— START GIVEN RECORDS —

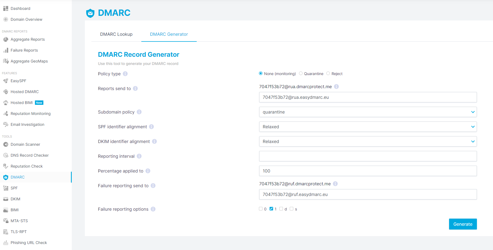Open the Subdomain policy dropdown
This screenshot has width=493, height=250.
pyautogui.click(x=368, y=112)
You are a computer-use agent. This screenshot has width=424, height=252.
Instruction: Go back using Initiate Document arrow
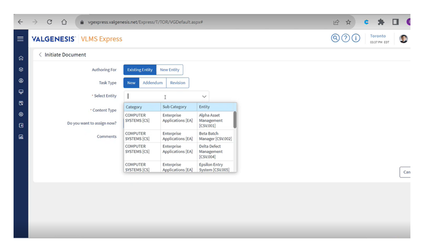40,55
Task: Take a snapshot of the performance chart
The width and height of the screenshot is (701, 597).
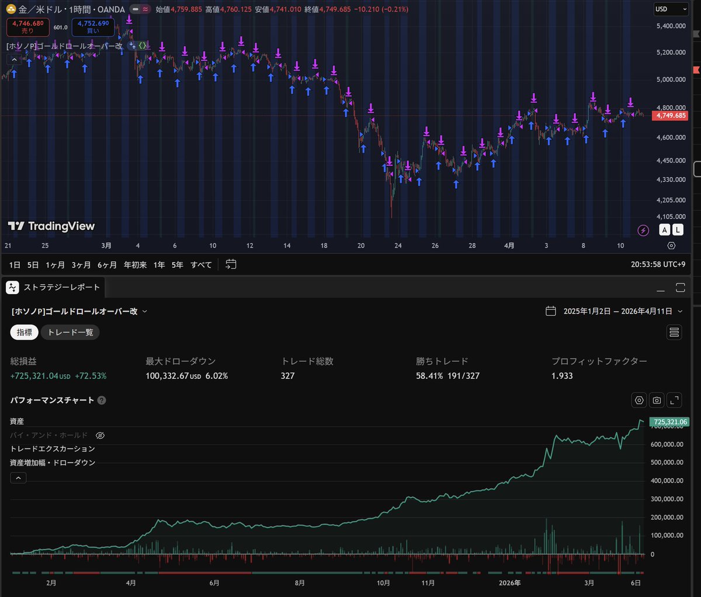Action: (657, 400)
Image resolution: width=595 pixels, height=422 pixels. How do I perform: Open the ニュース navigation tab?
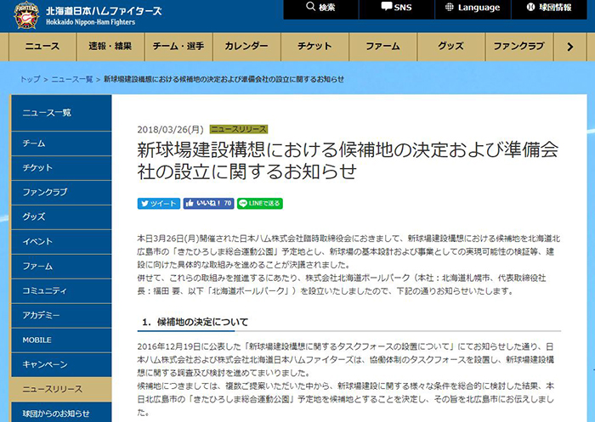click(x=42, y=46)
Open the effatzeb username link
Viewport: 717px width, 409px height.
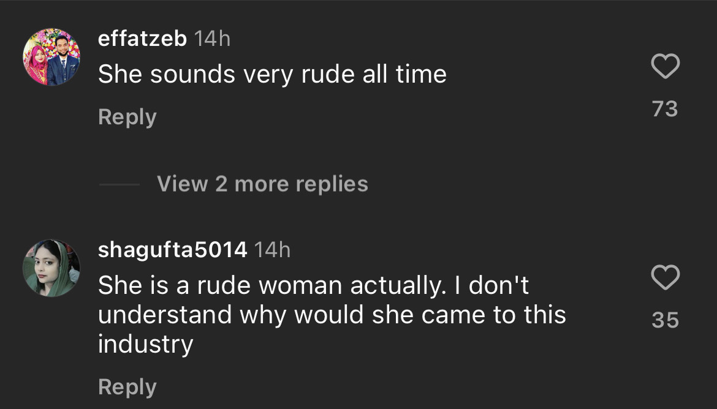[142, 39]
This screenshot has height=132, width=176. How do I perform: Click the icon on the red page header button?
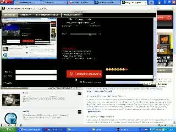click(x=169, y=18)
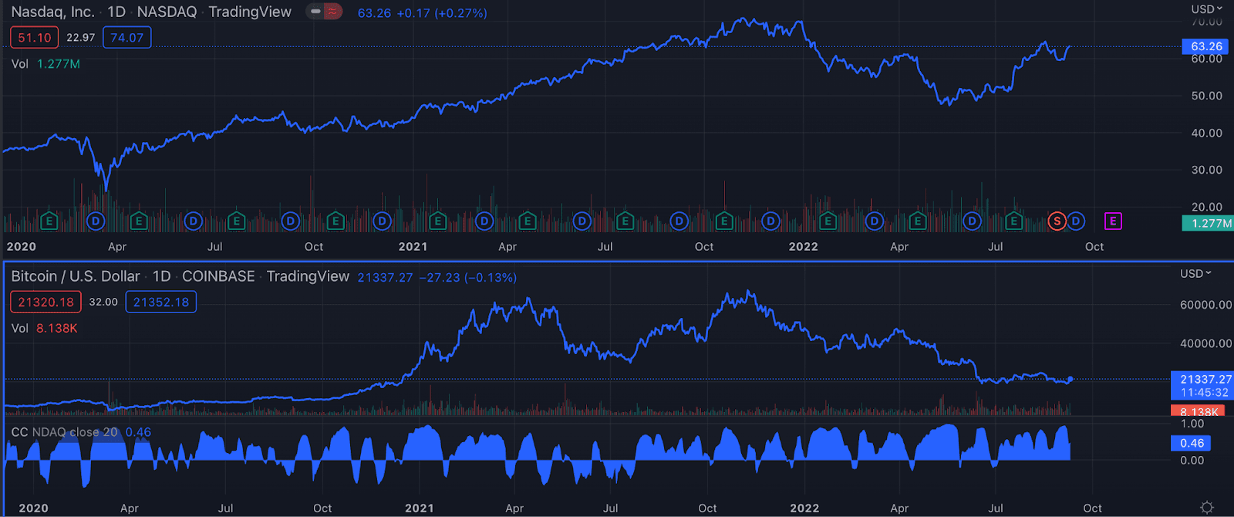
Task: Click earnings E marker just after 2022
Action: click(x=828, y=221)
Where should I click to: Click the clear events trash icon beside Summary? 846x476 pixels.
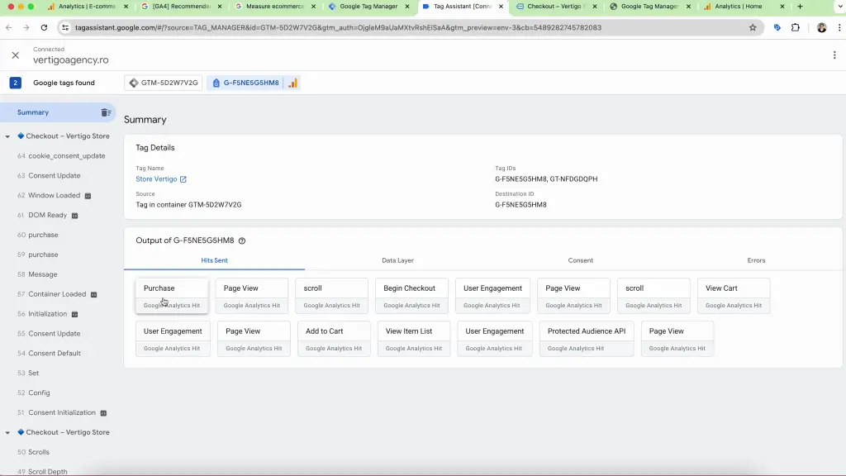coord(106,112)
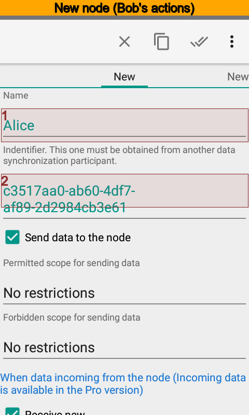Save the node using the double-checkmark icon
Viewport: 249px width, 415px height.
199,42
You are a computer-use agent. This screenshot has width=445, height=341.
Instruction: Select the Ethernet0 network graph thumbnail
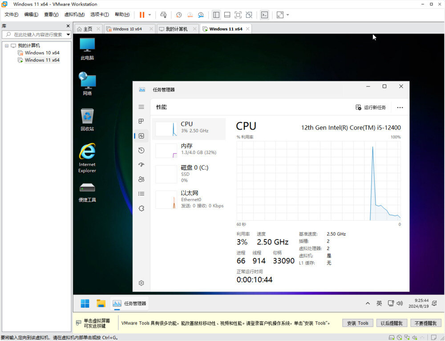[x=166, y=200]
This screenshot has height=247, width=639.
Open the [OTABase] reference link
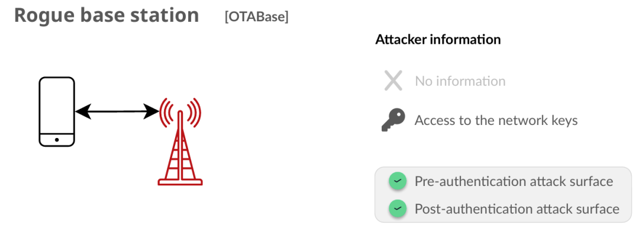coord(256,17)
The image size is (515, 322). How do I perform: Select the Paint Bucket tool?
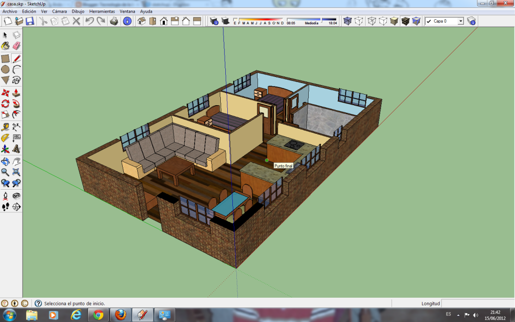click(x=6, y=45)
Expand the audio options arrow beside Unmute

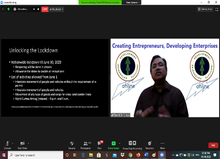(13, 144)
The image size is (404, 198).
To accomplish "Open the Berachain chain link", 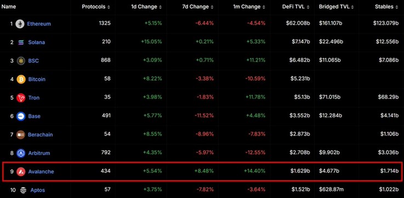I will pyautogui.click(x=41, y=134).
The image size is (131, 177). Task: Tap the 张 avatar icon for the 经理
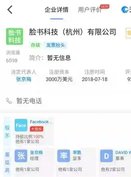(21, 156)
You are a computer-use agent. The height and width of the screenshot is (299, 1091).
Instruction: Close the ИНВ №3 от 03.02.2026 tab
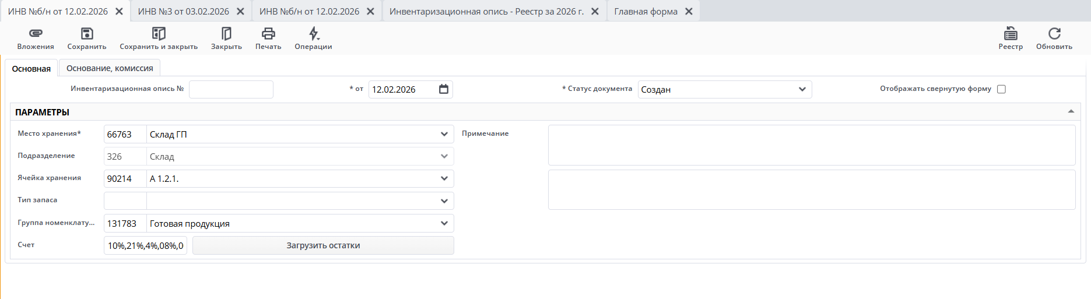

— END GIVEN RECORDS —

EXERCISE: Find every line above that contains the word "agent" and copy each of those lines in full.

REPLY:
You are a computer-use agent. This screenshot has width=424, height=252.
You are a computer-use agent. This screenshot has width=445, height=341.
You are a computer-use agent. The height and width of the screenshot is (299, 1091).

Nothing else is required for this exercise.